* Texte extrait:

——

En ce qui concerne le moyen tiré du principe de précaution :

19. Aux termes de l’article 191 du traité sur le fonctionnement de l’Union européenne :  » 2. La politique de l’Union dans le domaine de l’environnement vise un niveau de protection élevé, en tenant compte de la diversité des situations dans les différentes régions de l’Union. Elle est fondée sur les principes de précaution et d’action préventive, sur le principe de la correction, par priorité à la source, des atteintes à l’environnement et sur le principe du pollueur-payeur « . En vertu de la jurisprudence de la Cour de justice de l’Union européenne, notamment de son arrêt C-674/17 du 10 octobre 2019, il découle du principe de précaution consacré par les stipulations précitées que si l’examen des meilleures données scientifiques disponibles laisse subsister une incertitude sur le point de savoir si une dérogation susceptible d’intervenir sur le fondement de l’article 16 de la directive du 21 mai 1992 précitée nuira ou non au maintien ou au rétablissement des populations d’une espèce menacée d’extinction dans un état de conservation favorable, l’Etat membre doit s’abstenir de l’adopter ou de la mettre en œuvre.

——

* Consigne: D'après le texte sur le principe de précaution, quel arrêt de la Cour de justice de l'Union européenne est cité ? Veuillez préciser son numéro et sa date, s'il vous plaît.

* Données fournies:
——

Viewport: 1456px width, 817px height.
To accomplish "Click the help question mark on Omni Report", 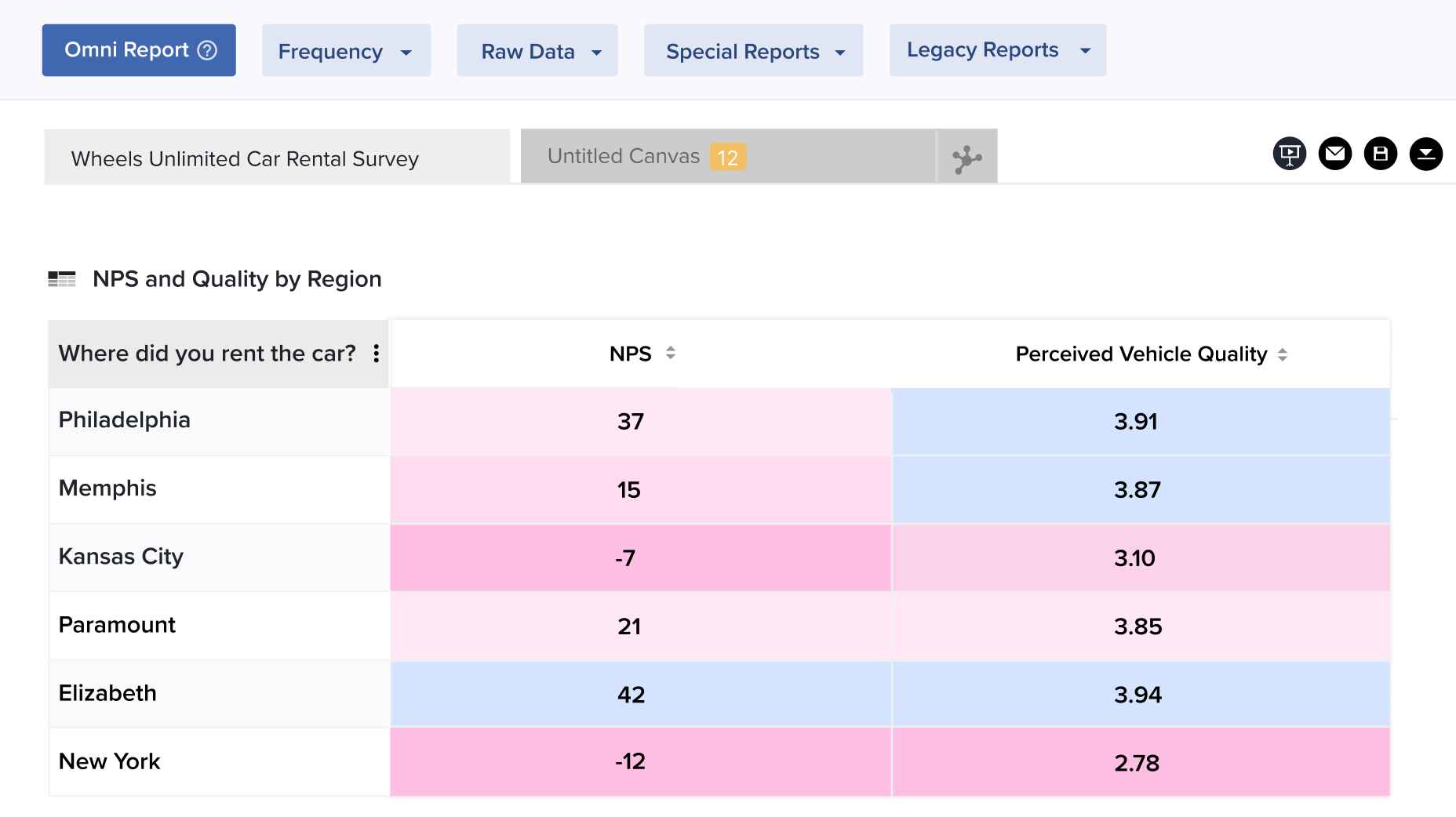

——

* Réponse attendue: L'arrêt C-674/17 du 10 octobre 2019.